> _MATERIAL FOR THIS TASK_:
◇ ◇ ◇ ◇

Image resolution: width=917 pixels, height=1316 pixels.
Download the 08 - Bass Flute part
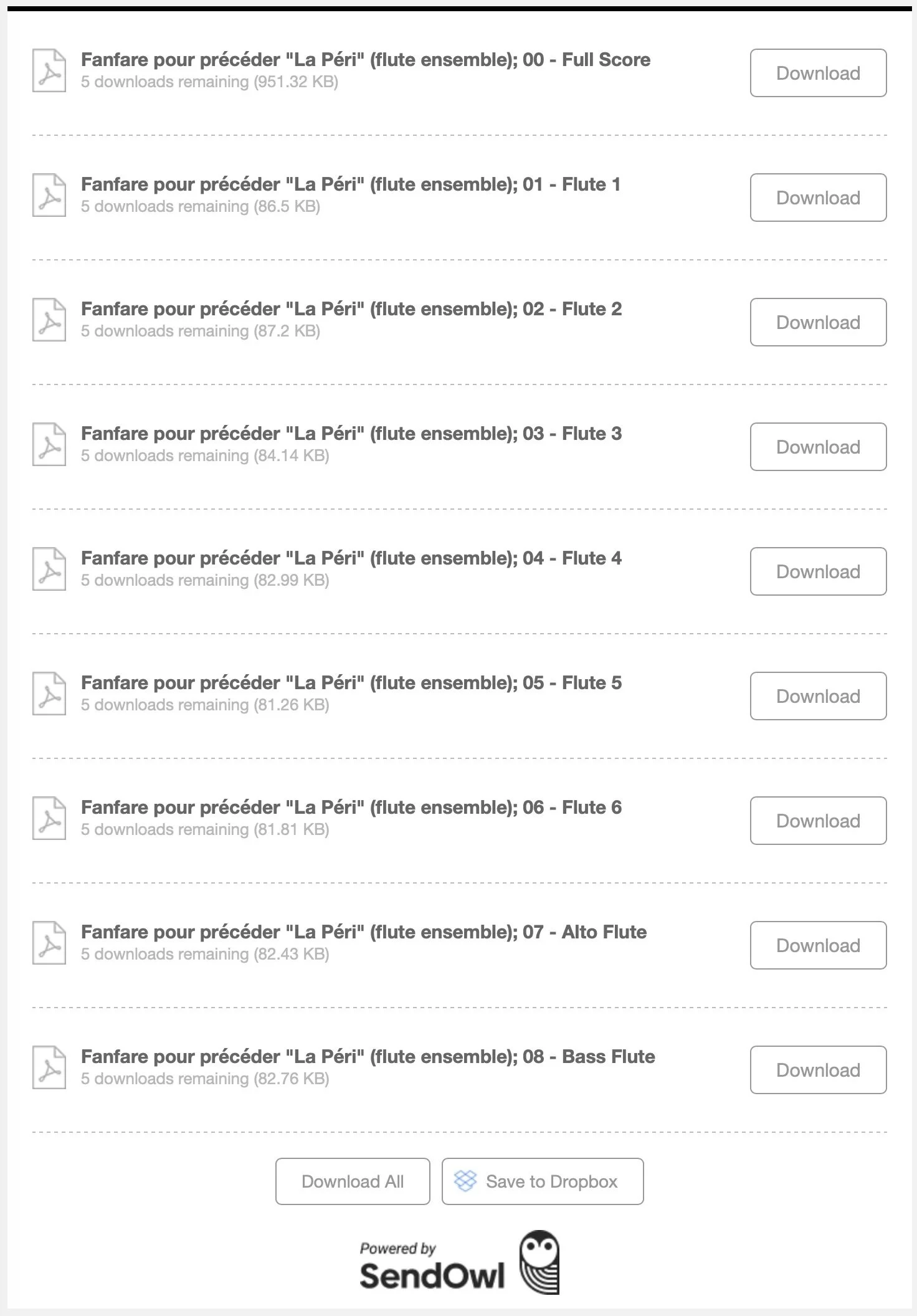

◇ ◇ ◇ ◇

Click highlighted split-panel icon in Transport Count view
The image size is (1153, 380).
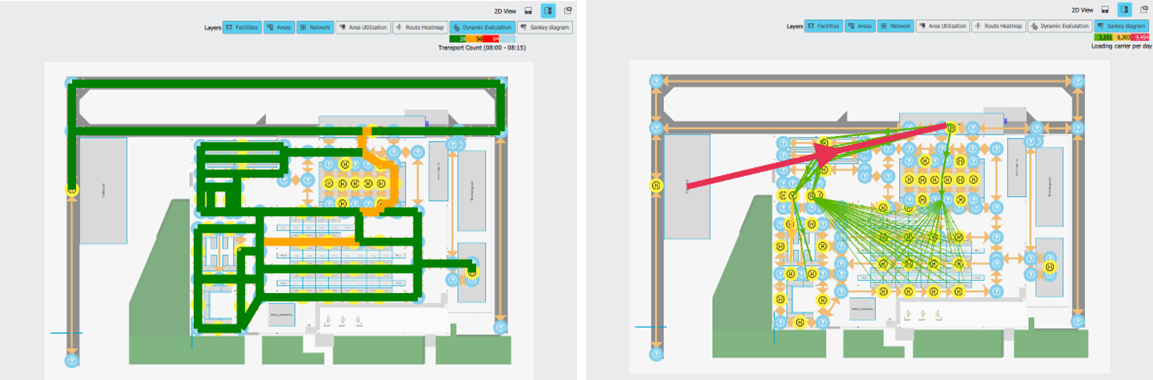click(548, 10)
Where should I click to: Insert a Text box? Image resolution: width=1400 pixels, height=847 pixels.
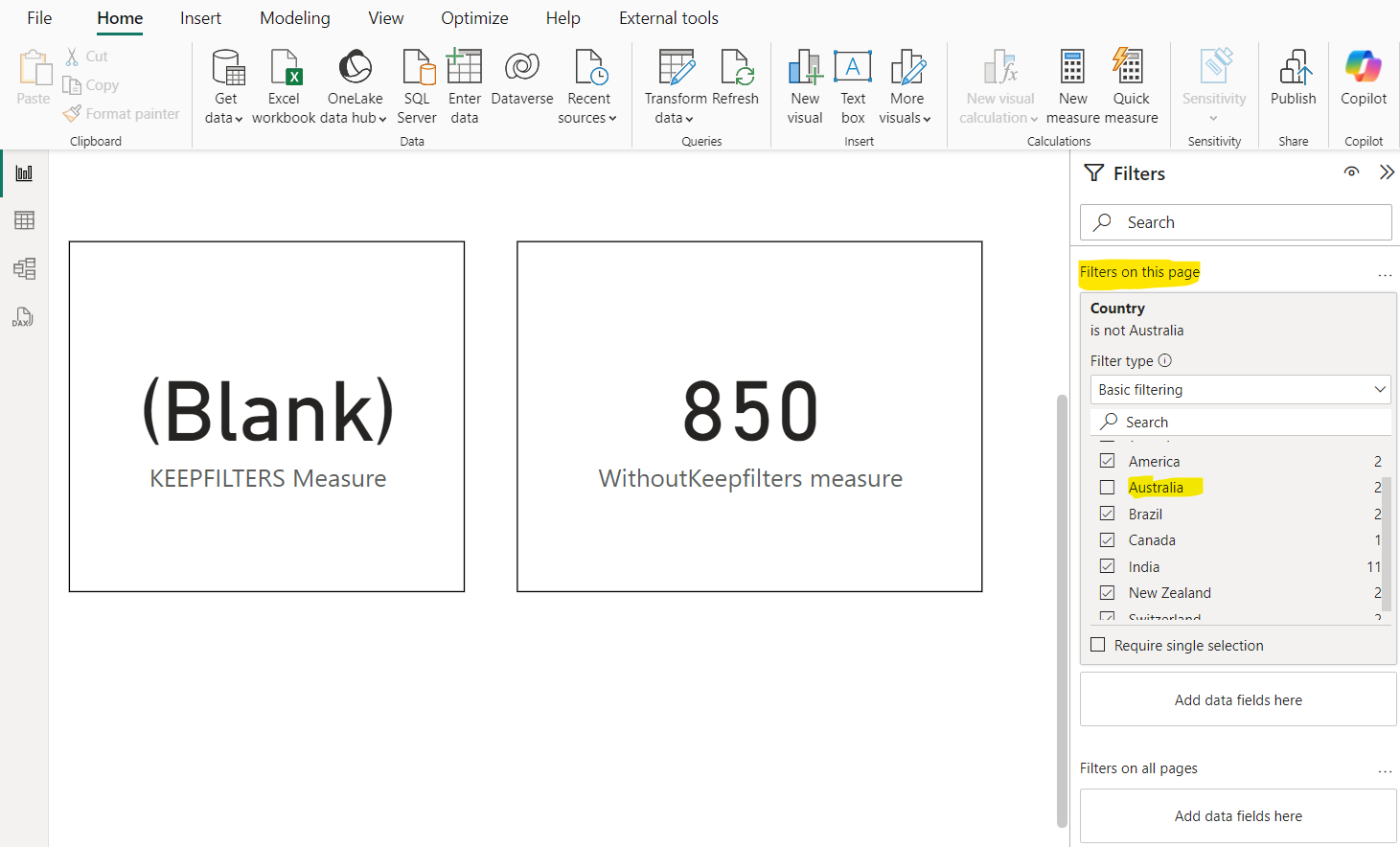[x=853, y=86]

◇ ◇ ◇ ◇

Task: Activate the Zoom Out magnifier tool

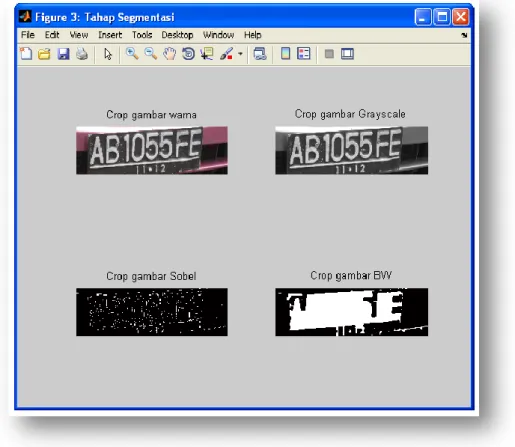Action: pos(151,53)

◇ ◇ ◇ ◇

> _EXERCISE BRIEF_:
Taking the material above, extract exactly and only the lines from the line with "Image resolution: width=917" to the line with "Download the 08 - Bass Flute part", inclusive of both.

> _ANSWER BELOW_:
Image resolution: width=917 pixels, height=1316 pixels.
Download the 08 - Bass Flute part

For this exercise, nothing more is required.